But I don’t think this is how things work. If Chase Bank, for example, posts a photo of a rainbow flag, that does not mean that some other fight somewhere else gets squelched, diverted or changed in any way. Stanley and Serwer may be correct in saying that progressives shouldn’t accept “woke capital” or diversity initiatives as the end goal of social justice, but to reach their conclusions, they need to set up a “we” — the people demanding change — and a “they” — the powers who dole it out.
Social justice movements and the way the public responds to them are far more chaotic. Several years ago, I worked for an advertising agency. Much of our work for big brands was inspired by the Black Lives Matter movement. I felt conflicted about this work — what, really, did it mean to make an ad about racial justice for the world’s biggest brands? — but I never really questioned the sincerity of the people who wrote and art-directed the ads. They were trying to make the most change they could in what they knew was a widely broadcast medium.
“Woke capital” might be annoying or feel inadequate, but I don’t see much value in drawing a bright line between the workers who produce it and the people who protest in the streets. They often are the same people. It might also be tempting to believe that the rich and powerful all got together to figure out a way to placate social unrest and collectively decided to institute a series of meaningless solutions that would calm everyone down, but I think Táíwò’s explanation — that corporations and elite institutions are responding to real pressure — is much more plausible.
In this way, the “this, not that” style of thinking profoundly underestimates the intelligence of the public. I have yet to meet a single person in this country who truly believes that Chase Bank’s pride flag actually means that homophobia is over. Nor have I met anyone who thinks that the low-level drug offenders in American prisons will suddenly be let out because some university expanded the size of its D.E.I. office.
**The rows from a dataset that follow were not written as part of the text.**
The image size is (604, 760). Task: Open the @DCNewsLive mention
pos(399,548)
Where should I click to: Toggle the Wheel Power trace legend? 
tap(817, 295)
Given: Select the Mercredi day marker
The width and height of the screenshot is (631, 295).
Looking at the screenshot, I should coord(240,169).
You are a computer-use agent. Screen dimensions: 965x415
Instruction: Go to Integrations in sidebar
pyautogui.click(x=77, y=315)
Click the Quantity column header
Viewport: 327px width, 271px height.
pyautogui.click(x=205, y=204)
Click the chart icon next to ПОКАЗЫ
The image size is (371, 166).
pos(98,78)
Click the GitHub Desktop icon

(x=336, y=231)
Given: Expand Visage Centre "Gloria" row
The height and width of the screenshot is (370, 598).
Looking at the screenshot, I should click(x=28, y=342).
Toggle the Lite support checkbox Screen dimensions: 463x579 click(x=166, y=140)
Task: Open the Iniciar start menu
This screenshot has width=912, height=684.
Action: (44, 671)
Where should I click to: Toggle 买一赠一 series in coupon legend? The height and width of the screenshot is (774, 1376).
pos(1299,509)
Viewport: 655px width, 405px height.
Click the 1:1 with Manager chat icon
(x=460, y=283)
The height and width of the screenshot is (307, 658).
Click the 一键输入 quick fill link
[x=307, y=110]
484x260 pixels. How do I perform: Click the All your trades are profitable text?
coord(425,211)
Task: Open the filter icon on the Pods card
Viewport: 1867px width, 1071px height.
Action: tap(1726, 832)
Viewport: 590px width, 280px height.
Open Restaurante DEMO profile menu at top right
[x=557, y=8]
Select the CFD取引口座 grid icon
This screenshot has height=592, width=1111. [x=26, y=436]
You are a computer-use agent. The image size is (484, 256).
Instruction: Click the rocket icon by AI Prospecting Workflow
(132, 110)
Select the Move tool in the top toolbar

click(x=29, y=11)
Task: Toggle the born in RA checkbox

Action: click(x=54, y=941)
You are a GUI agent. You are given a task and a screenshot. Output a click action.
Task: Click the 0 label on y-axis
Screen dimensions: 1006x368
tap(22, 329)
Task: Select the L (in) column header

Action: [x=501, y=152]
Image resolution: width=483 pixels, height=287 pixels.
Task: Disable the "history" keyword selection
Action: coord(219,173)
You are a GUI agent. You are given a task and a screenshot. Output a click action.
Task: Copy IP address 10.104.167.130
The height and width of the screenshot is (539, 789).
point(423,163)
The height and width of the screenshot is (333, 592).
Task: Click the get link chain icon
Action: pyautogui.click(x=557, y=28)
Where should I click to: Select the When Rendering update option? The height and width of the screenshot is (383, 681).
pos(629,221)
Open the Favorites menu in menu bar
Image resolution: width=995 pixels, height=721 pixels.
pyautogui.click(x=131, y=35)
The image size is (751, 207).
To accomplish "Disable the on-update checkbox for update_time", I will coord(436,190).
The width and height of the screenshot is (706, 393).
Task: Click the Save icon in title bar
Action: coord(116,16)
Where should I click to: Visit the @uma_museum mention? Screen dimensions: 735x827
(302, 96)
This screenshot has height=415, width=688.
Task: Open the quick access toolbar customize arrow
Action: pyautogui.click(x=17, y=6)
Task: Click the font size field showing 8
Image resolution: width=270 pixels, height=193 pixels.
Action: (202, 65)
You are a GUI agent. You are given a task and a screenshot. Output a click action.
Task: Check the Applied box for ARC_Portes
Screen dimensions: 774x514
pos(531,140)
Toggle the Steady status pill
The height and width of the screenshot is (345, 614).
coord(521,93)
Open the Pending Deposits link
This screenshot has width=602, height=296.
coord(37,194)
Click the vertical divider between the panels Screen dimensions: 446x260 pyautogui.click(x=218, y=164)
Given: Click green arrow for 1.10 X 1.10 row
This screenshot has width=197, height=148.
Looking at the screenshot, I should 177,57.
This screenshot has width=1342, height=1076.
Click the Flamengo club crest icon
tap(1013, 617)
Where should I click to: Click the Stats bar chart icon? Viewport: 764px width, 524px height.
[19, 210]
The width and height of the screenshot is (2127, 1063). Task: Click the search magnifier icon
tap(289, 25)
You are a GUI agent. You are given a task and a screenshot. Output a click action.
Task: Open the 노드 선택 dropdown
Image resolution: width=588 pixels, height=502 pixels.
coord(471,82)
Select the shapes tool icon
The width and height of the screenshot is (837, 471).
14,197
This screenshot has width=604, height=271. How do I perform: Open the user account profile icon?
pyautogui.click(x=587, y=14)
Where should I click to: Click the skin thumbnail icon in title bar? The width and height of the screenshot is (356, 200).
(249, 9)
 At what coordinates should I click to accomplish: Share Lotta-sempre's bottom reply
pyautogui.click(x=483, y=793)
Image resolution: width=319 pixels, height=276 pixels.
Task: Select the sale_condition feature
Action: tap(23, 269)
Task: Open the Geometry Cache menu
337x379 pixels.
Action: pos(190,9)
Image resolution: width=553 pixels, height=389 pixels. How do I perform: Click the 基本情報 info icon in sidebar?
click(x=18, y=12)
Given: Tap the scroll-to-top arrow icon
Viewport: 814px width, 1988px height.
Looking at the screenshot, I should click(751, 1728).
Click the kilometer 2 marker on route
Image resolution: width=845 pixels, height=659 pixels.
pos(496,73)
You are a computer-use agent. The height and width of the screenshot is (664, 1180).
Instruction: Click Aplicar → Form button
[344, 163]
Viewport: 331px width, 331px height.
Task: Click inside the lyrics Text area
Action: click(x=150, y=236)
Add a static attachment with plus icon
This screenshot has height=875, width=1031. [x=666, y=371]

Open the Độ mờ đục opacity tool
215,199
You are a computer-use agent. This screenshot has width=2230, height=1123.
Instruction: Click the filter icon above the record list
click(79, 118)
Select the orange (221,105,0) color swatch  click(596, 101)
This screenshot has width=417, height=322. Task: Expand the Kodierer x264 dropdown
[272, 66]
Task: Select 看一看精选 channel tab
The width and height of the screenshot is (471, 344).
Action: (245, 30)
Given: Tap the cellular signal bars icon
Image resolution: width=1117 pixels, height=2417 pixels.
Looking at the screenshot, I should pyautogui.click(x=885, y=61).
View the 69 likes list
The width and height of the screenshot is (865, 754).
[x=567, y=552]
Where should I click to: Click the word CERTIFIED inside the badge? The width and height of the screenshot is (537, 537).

“This, not that” also places a strange amount of blame on the “thats” who should be Stanley’s ideological allies. I am extremely skeptical of diversity initiatives in elite spaces, but I have met many hard-working, intelligent and thoughtful D.E.I. workers who are fully aware of the limitations of their practices but still try to make a more inclusive campus or workplace. It’s preposterous to believe they are somehow the enemies of progress because some cabal of elites has planted them in their positions to sate public outrage and placate the wokes, or whatever.
Does D.E.I. often signal the limit of what corporations and powerful cultural institutions are willing to do when they’re under pressure? Does the D.E.I. industry profit from this relationship? Do D.E.I. programs sometimes produce silly and indefensible controversies? You can answer “yes” to all three of these questions and still acknowledge that the products of their work is an advance from what these institutions offered up in the past: nothing.
Perhaps most important, “this, not that” detaches the dissenter from any personal responsibility. By endlessly gesturing toward “real” change and dismissing the smaller, but still hard-fought gains, it excuses people from taking part in any collective action and protest that does not fulfill their impossible demands. This offers a measure of self-protection, as well, for people to ignore the contradictions in their own lives. If Stanley, for example, really wants to challenge inequality on a large scale in a way that doesn’t get distracted by small victories, castigating the D.E.I. industry doesn’t seem productive. Perhaps he should argue instead that Yale, one of the flagship institutions of privilege, inequality and roughshod capitalism, should simply not exist.
This summer, there will be all manner of slogans and messages around abortion rights. Some will come from the most radical people in this country; others will come from the marketing departments of corporations. It is vital not to get caught up in the task of sorting these statements into buckets while questioning the sincerity of those that do not fit into a narrow vision of “real” change.